アラン諸島を構成するのは主に3島で、西からイニシュモア島(Inishmore)、イニシュマーン島(Inishmaan)、そしてイニシィア島(Inisheer)です。いずれの島も上陸したらレンタサイクルか島の観光バス、観光馬車または徒歩で散策します。
また、これらの島々に最初に居を構えた人々は、大西洋から吹き荒れる潮風や雨に土地が飛ばされないように、礎となる岩の上に海藻を敷き、石を積み上げて土地を固定しました。
イニシュモア島(Inishmore)はアラン諸島最大の島で、ユネスコの世界自然遺産にも登録されているドン・エンガス(Dun Aonghasa)があります。
フェリー発着場からは距離にして約7km、海に向かって半円の石が積まれているのが3,000年前のものだとされるドン・エンガスの古代遺跡です。軍事要塞としてだけでなく、政治や経済、宗教のかつての中心地だったとされ、人々の暮らしの中心にあったものでした。
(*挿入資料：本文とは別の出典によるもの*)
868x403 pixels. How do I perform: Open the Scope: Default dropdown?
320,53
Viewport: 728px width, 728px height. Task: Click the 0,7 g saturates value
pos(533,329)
また、少しマニアックですがおすすめの小島がイニシュマーン島(Inishmaan)とイニシィア島(Inisheer)です。いずれの島も、徒歩でも数時間あれば十分にまわることができます。
特におすすめなのは、住人わずか200人のイニシィア島(Inisheer)です。小島ながら、美しい砂浜や丘の上のオブライアン城、廃墟の7人の娘たちの教会など見所が多くあります。美しい白浜へ向かってフェリーで上陸すると、すぐに見えるのがオブライアン城です。ここからは島全体だけでなく、イニシュマーン島も眺めることができます。